Activity ▸ Where the records hold the string "will", show the whole line it sits on.

Extracted data ▸
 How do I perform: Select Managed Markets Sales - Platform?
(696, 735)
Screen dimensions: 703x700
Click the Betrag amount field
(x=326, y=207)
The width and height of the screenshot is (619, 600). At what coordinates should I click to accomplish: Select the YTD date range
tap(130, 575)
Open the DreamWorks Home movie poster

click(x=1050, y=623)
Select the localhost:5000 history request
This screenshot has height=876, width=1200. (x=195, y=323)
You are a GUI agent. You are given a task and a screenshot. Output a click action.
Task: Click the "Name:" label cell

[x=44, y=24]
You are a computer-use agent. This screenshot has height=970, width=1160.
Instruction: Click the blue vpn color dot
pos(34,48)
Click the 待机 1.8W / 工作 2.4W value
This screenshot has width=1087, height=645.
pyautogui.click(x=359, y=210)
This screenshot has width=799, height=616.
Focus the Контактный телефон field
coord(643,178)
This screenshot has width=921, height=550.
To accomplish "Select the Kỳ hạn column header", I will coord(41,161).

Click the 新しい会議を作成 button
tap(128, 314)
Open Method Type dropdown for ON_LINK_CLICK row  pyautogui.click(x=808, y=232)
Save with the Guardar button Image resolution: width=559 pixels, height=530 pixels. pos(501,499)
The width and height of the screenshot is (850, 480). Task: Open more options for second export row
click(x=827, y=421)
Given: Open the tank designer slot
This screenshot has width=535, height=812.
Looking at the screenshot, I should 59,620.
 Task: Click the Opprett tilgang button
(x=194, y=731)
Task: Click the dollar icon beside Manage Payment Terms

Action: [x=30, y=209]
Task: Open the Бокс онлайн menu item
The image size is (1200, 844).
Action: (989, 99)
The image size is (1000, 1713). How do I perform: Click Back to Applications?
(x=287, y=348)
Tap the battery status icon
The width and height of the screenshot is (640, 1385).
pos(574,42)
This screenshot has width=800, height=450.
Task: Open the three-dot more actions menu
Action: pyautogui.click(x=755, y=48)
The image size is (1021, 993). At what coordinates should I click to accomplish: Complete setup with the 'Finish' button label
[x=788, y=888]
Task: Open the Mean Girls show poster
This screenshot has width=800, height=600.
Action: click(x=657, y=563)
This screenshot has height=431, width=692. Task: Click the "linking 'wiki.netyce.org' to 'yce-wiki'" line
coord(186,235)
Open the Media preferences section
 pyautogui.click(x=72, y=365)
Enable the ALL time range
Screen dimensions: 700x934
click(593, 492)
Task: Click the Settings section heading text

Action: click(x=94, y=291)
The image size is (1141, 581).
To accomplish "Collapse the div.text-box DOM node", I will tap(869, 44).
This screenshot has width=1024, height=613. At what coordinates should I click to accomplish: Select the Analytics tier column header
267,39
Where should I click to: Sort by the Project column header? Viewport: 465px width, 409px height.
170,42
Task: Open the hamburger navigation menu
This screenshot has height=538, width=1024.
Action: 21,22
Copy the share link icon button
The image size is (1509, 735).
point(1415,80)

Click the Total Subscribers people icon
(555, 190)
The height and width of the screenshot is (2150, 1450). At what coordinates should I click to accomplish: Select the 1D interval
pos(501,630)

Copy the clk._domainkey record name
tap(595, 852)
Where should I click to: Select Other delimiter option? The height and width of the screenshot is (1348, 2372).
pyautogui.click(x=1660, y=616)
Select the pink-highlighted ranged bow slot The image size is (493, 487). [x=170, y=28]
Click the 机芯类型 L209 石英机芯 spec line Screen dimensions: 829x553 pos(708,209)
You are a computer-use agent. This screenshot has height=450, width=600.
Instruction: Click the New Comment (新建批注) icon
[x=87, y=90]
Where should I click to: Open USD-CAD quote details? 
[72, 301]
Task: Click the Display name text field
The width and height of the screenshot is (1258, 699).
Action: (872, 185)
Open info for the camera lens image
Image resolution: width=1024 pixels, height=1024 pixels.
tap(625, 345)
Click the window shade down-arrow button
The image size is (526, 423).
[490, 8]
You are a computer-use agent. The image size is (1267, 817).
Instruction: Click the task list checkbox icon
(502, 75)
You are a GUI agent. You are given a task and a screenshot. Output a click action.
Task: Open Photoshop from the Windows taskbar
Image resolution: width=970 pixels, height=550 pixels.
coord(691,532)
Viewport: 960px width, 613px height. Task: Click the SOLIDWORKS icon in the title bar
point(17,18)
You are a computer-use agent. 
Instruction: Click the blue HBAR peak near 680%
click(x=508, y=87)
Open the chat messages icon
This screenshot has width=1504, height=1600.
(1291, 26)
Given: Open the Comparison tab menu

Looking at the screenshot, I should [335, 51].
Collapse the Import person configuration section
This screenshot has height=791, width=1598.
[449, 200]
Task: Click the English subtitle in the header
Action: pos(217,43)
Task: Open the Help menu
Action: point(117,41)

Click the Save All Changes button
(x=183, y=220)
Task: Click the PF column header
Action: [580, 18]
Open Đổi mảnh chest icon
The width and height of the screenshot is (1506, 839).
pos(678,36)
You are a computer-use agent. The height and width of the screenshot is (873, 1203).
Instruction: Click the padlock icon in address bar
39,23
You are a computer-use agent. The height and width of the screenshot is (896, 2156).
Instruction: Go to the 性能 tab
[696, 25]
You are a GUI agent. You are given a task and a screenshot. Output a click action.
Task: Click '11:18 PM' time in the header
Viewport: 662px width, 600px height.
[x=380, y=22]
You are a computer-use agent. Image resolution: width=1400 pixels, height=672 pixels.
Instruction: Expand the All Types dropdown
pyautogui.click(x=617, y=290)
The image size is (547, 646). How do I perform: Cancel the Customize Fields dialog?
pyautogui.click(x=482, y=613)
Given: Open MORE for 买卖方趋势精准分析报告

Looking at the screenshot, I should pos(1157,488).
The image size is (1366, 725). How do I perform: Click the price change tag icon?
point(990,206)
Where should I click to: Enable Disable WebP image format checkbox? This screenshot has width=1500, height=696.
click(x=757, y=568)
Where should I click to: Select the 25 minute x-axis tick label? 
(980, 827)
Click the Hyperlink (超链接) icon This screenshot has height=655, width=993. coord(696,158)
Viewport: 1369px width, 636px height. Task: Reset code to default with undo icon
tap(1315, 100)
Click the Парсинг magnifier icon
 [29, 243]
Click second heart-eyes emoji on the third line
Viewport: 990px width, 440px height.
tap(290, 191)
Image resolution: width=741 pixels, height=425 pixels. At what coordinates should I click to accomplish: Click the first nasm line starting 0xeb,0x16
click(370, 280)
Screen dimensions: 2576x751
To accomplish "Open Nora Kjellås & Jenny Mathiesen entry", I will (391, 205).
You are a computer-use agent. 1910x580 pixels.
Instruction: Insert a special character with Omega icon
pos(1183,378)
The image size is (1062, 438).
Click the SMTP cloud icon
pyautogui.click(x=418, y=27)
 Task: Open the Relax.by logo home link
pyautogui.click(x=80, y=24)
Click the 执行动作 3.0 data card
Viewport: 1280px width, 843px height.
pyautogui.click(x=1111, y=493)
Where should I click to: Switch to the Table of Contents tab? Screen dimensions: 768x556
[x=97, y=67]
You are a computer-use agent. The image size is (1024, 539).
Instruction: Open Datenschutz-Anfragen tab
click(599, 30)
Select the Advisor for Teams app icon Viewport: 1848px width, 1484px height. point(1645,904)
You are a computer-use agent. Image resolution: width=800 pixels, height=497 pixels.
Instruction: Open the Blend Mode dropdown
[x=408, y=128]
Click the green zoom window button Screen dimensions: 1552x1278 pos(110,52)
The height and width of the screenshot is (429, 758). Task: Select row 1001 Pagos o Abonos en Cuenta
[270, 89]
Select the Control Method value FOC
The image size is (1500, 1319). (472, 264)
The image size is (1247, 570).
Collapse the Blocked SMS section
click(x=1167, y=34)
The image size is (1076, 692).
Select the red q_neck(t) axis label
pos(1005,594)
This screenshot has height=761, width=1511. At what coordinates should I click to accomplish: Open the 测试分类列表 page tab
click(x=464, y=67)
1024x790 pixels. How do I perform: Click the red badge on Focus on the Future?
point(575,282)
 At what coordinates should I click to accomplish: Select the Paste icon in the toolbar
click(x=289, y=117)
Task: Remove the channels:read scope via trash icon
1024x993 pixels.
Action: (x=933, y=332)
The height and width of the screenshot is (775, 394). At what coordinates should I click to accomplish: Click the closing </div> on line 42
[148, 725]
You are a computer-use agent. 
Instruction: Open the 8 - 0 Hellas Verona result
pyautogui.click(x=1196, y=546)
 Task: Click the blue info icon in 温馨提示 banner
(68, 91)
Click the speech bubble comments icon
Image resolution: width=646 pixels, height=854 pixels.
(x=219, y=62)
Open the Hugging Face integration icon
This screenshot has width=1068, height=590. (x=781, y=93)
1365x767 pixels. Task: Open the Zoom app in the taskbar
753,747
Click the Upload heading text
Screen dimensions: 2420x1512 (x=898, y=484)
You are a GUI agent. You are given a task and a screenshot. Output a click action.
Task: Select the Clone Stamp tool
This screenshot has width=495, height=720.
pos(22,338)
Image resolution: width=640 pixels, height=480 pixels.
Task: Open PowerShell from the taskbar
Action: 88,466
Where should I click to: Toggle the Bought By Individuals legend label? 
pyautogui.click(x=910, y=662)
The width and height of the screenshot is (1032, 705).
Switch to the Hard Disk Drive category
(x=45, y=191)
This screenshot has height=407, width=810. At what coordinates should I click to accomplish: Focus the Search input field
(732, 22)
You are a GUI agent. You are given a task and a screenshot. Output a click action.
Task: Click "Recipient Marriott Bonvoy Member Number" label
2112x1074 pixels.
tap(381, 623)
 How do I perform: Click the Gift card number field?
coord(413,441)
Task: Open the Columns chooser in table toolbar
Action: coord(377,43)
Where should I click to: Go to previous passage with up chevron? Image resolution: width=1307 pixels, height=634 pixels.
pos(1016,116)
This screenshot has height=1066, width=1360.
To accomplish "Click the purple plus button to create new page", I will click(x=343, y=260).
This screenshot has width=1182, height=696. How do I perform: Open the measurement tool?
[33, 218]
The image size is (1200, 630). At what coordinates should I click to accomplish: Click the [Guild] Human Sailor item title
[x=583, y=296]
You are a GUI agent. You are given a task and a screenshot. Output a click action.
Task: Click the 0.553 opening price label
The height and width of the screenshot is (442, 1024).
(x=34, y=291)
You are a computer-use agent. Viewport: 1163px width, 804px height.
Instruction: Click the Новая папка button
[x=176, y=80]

Answer space ▸
To accomplish "Select the Kỳ hạn column header", I will coord(41,161).
To accomplish "Collapse the div.text-box DOM node", I will tap(869, 44).
To accomplish "Open Nora Kjellås & Jenny Mathiesen entry", I will (391, 205).
To accomplish "Click the purple plus button to create new page", I will click(x=343, y=260).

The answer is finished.